■ **TASK PROMPT**:
Each image should be skipped while the records are restated word for word.

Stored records

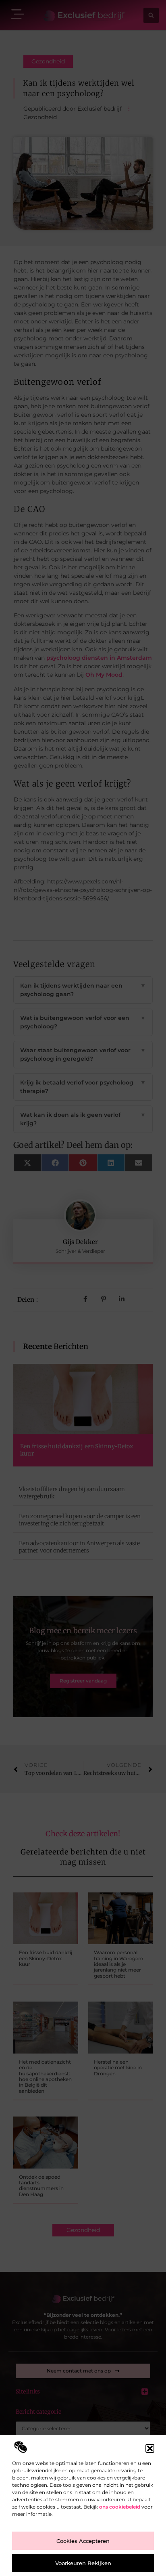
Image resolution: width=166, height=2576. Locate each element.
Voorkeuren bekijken (83, 2563)
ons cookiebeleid (119, 2507)
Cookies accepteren (83, 2541)
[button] (150, 2448)
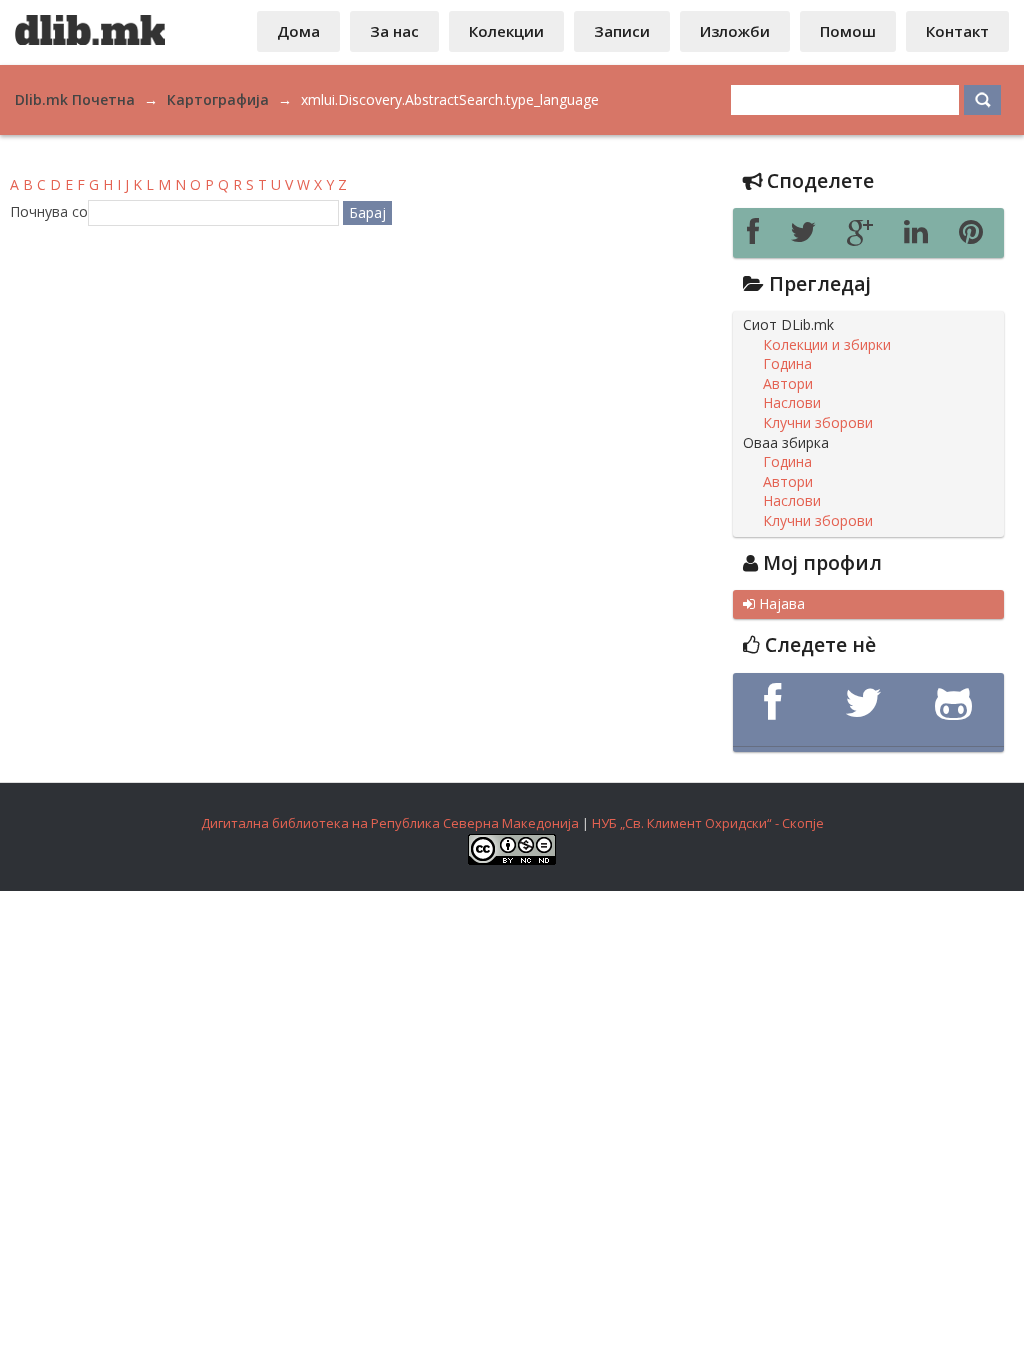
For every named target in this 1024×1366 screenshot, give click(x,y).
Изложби (735, 31)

■ **RESULT OF THE TASK**:
Image resolution: width=166, height=2576. Locate each element.
Voorkeuren bekijken (83, 2563)
ons cookiebeleid (119, 2507)
Cookies accepteren (83, 2541)
[button] (150, 2448)
For every named target in this 1024×1366 screenshot, give click(x,y).
Изложби (735, 31)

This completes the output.